Remote Sensing | 2018
Pengcheng Zhao; Qingwu Hu; Shaohua Wang; Mingyao Ai; Qingzhou Mao
High-precision indoor three-dimensional maps are a prerequisite for building information models, indoor location-based services, etc., but the indoor mapping solution is still in the stage of technological experiment and application scenario development. In this paper, indoor mapping equipment integrating a three-axis laser scanner and panoramic camera is designed, and the corresponding workflow and critical technologies are described. First, hardware design and software for controlling the operations and calibration of the spatial relationship between sensors are completed.
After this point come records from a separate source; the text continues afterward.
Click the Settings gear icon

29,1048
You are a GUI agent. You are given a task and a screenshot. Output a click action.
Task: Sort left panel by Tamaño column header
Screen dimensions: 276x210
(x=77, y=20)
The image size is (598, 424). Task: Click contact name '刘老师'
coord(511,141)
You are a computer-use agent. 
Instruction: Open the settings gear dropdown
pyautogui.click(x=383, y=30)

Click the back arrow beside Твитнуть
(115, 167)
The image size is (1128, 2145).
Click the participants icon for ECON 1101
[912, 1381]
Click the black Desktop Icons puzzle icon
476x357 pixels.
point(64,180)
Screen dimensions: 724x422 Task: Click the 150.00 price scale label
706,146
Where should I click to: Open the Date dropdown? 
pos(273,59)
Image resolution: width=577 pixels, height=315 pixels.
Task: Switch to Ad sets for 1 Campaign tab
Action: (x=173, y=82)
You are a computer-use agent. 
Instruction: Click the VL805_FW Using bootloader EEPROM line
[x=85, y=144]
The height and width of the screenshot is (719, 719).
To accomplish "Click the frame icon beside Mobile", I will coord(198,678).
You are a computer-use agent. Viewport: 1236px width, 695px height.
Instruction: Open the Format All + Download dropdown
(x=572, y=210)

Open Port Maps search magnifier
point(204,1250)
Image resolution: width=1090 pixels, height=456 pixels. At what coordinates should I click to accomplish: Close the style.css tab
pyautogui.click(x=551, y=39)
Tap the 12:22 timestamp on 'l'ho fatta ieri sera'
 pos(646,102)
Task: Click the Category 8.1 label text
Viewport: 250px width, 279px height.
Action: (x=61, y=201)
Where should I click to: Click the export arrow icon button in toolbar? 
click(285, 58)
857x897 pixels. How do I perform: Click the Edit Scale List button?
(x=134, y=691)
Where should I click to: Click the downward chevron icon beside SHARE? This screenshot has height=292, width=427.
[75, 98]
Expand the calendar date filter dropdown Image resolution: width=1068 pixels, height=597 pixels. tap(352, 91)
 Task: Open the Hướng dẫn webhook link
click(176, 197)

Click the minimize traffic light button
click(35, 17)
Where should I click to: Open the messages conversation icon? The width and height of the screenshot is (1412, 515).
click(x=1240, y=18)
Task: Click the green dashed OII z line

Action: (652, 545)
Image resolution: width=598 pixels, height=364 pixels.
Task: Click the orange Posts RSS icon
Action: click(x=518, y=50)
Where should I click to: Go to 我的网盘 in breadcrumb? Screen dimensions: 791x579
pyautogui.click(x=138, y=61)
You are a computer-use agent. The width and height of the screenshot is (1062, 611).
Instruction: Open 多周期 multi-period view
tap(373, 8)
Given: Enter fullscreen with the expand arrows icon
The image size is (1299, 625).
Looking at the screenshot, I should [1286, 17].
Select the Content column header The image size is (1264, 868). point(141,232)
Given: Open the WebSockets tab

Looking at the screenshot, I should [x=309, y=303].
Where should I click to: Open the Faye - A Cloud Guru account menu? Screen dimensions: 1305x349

Then, the trajectory of the carrier is evaluated by a simultaneous location and mapping framework, which includes reckoning of the real-time position and attitude of the carrier by a filter fusing the horizontally placed laser scanner data and inertial measurement data, as well as the global optimization by a closed-loop adjustment using a graph optimization algorithm. Finally, the 3D point clouds and panoramic images of the scene are reconstructed from two tilt-mounted laser scanners and the panoramic camera by synchronization of the position and attitude of the carrier. The experiment was carried out in a five-story library using the proposed prototype system; the results demonstrate accuracies of up to 3 cm for 2D maps, and up to 5 cm for 3D maps, and the produced point clouds and panoramic images can be utilized for modeling and further works related to large-scale indoor scenes. Therefore, the proposed system is an efficient and accurate solution for indoor 3D mapping.